* **PROBLEM STATEMENT**
Beneath this line are the data; copy exactly the part of them that opens with the line containing "At what coordinates" and closes with the line containing "The height and", and only that part.

Start of SUPPLIED INFORMATION

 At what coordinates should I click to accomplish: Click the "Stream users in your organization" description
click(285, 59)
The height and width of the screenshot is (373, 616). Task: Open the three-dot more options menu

End of SUPPLIED INFORMATION
Start of SUPPLIED INFORMATION

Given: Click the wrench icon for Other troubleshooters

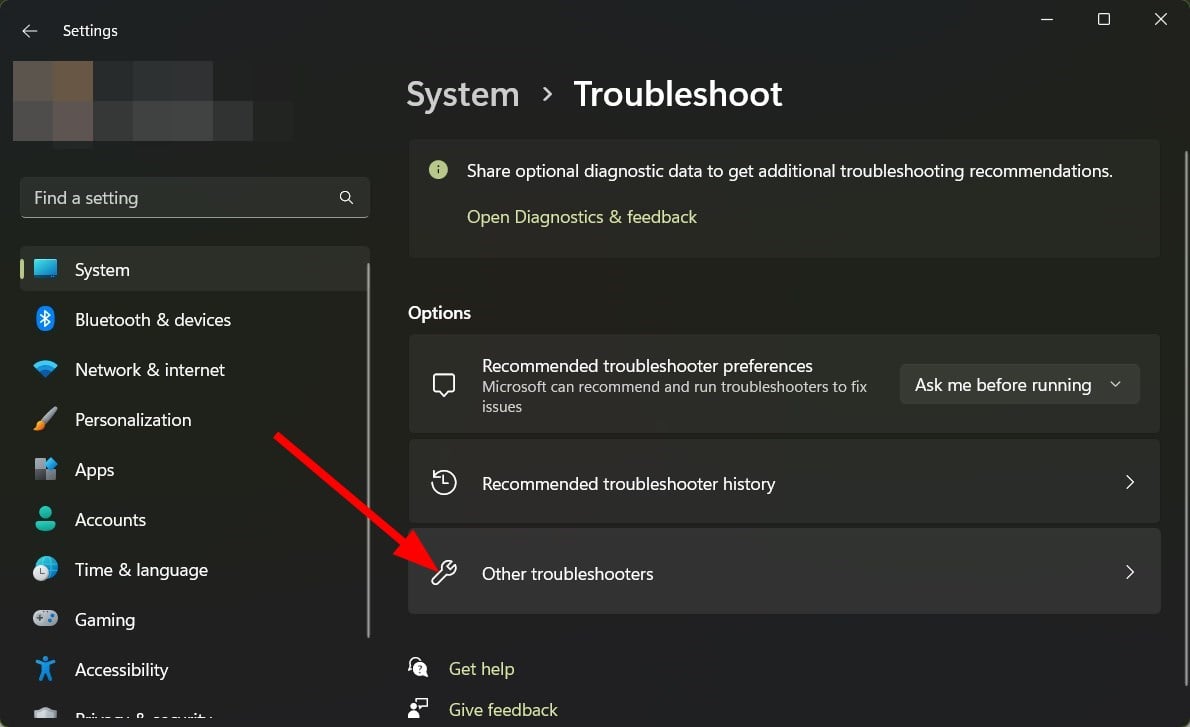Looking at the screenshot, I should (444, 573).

End of SUPPLIED INFORMATION

* **TASK RESULT**
 At what coordinates should I click to accomplish: Click the "Stream users in your organization" description
click(285, 59)
The height and width of the screenshot is (373, 616). Task: Open the three-dot more options menu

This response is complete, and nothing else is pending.